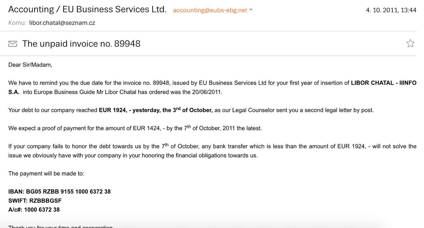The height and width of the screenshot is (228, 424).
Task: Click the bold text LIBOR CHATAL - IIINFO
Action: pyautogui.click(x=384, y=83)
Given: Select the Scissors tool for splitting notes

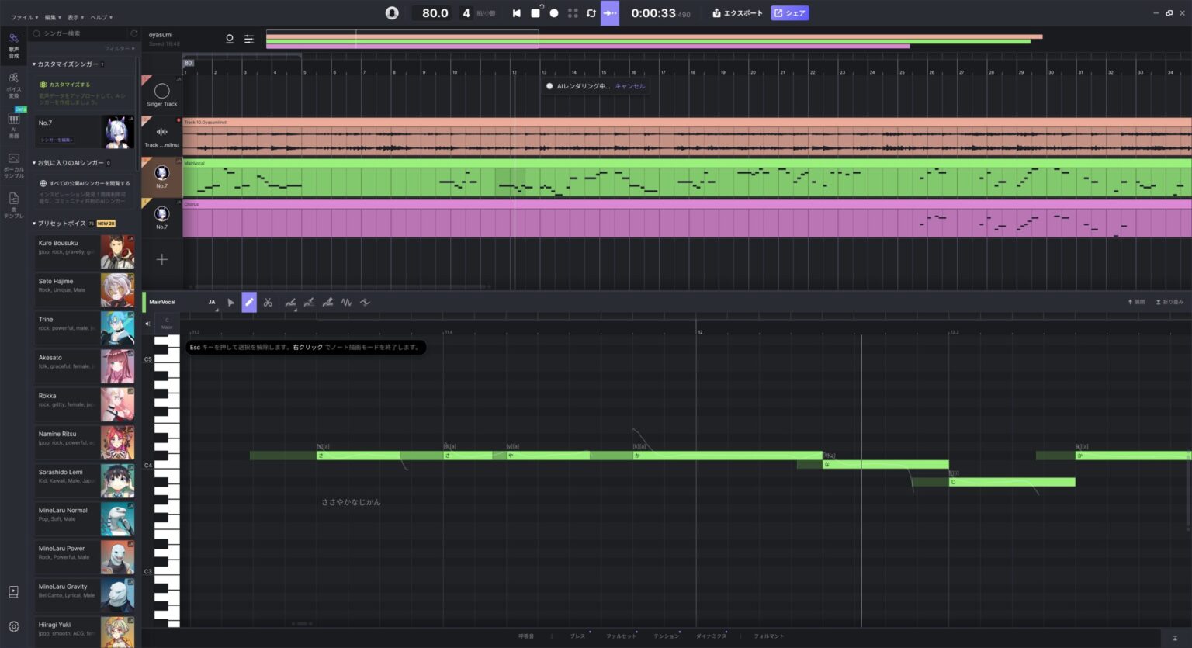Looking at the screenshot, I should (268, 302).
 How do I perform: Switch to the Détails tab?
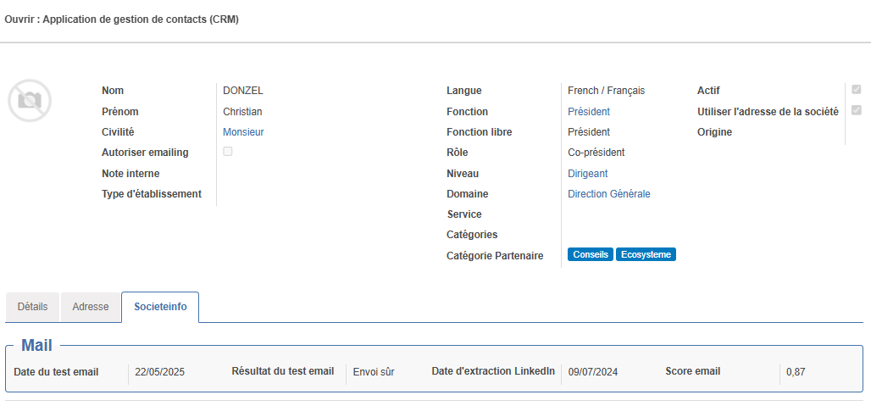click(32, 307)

--

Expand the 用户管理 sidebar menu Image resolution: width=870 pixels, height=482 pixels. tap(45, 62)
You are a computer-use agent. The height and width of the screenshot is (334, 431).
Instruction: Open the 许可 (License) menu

---

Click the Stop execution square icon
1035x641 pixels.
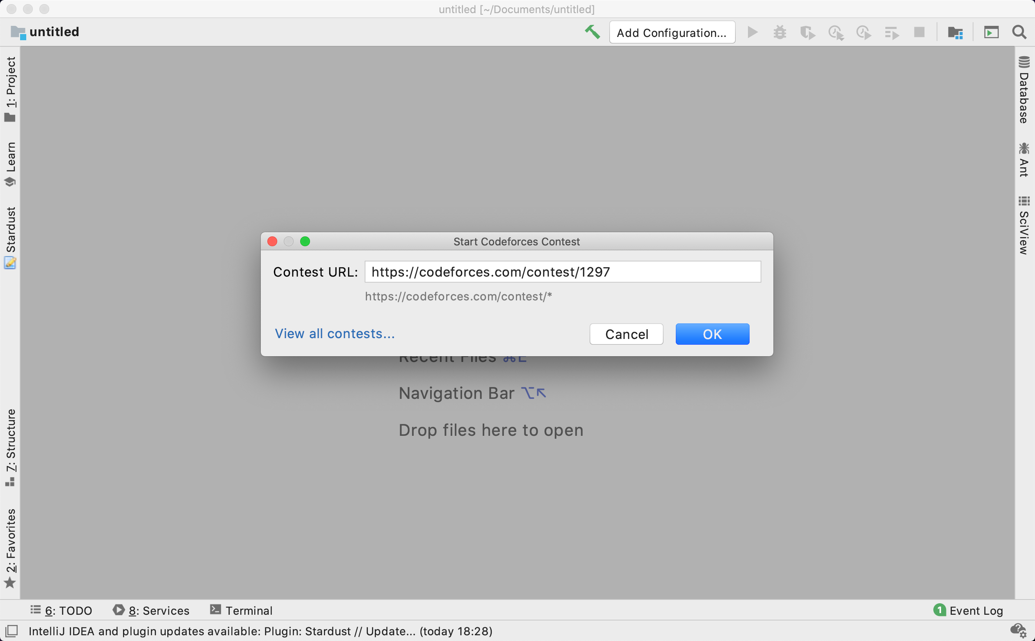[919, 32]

• [Exercise prompt]:
Please return the lines above that run from the line containing "Expand the 用户管理" to the line containing "Instruction: Open the 许可 (License) menu", inclusive, exactly and with no other lines.

• [Response for this exercise]:
Expand the 用户管理 sidebar menu Image resolution: width=870 pixels, height=482 pixels. tap(45, 62)
You are a computer-use agent. The height and width of the screenshot is (334, 431).
Instruction: Open the 许可 (License) menu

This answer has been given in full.